Even though the world has changed, for some insolvency still amounts to shame and disgrace. It doesn’t have to be that way – just look at who you’re lumped with.
Bankruptcy is not the dirty word it used to be. Today, both entrepreneurs and laypeople understand that failure is a necessary pit-stop on the road to success – the lessons you learn when your business goes under help to ensure that, next time, you’ll avoid the same traps. But although the stigma of bankruptcy is nowhere near what it was in the past, the value of the condition for the individual appears to be timeless. Some surprising figures went insolvent early in their careers, and came back to change the course of history.
In 1832 a youthful Abraham Lincoln bought a general store in New Salem, Illonois, which he ran into the ground by taking on more debt than he could service. Ever heard of the Detroit Automobile Company? That was Henry Ford’s first venture, and it lasted only two years. The young Walt Disney had a film studio in Kansas City called Laugh-o-gram, which made adverts and cartoons; a New York distributor cheated him out of his cash. Milton Hershey, maker of the famous chocolate, went bankrupt twice, the first time in Philadelphia and the second time in New York. And H.J. Heinz had a line in horseradish that went bust in 1875; in 2008 the reorganised company turned over US$10-billion in revenue.

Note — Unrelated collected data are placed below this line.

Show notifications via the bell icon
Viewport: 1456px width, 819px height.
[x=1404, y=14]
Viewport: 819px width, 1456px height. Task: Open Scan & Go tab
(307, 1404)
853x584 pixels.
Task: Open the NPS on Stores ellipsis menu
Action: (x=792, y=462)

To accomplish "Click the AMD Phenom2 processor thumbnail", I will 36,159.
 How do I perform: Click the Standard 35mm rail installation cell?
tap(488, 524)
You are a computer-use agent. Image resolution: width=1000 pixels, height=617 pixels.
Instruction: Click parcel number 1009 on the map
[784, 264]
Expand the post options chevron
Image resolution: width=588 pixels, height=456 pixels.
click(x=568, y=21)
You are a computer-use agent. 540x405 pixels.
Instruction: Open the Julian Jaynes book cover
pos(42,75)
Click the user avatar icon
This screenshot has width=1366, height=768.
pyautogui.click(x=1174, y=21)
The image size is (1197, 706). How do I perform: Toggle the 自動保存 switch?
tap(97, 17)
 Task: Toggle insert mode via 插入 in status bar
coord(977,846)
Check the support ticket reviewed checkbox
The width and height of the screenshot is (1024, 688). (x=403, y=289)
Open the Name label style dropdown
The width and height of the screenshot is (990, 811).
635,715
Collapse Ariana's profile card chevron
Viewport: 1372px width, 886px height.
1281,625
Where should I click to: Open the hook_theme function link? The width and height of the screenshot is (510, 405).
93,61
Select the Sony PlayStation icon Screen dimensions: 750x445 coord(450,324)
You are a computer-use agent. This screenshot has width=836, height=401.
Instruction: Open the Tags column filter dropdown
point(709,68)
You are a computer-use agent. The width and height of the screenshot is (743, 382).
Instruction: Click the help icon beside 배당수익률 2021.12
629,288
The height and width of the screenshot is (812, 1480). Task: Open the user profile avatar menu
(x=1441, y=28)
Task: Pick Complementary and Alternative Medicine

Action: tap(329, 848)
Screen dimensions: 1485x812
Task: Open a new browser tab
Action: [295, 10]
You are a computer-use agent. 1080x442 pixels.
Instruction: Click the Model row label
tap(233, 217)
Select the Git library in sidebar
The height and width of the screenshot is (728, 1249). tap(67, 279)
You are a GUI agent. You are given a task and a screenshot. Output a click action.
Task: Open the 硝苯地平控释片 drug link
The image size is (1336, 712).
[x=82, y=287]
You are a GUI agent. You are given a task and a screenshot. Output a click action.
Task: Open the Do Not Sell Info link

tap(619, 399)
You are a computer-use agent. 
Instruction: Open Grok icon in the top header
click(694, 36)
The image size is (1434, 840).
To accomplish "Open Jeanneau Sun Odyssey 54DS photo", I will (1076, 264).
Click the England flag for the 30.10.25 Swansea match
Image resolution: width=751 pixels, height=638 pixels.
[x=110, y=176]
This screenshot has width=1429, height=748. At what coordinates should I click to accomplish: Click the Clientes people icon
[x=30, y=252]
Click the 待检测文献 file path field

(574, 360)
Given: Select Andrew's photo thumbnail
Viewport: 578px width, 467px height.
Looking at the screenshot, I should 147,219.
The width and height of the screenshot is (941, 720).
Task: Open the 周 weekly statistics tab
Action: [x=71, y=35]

It can go the other way, of course. Burt Reynolds was notorious for spending money like he had limitless reserves, and in 1996 he declared Chapter 11 (he did get to keep his ranch, though). Showman PT Barnum also went bankrupt when he was already famous – he had a habit of borrowing cash from all-and-sundry, and then forgetting to pay the loans back. Still, Barnum made a comeback when he was in his sixties, with Barnum’s Grand Traveling Museum, Menagerie, Caravan, and Circus.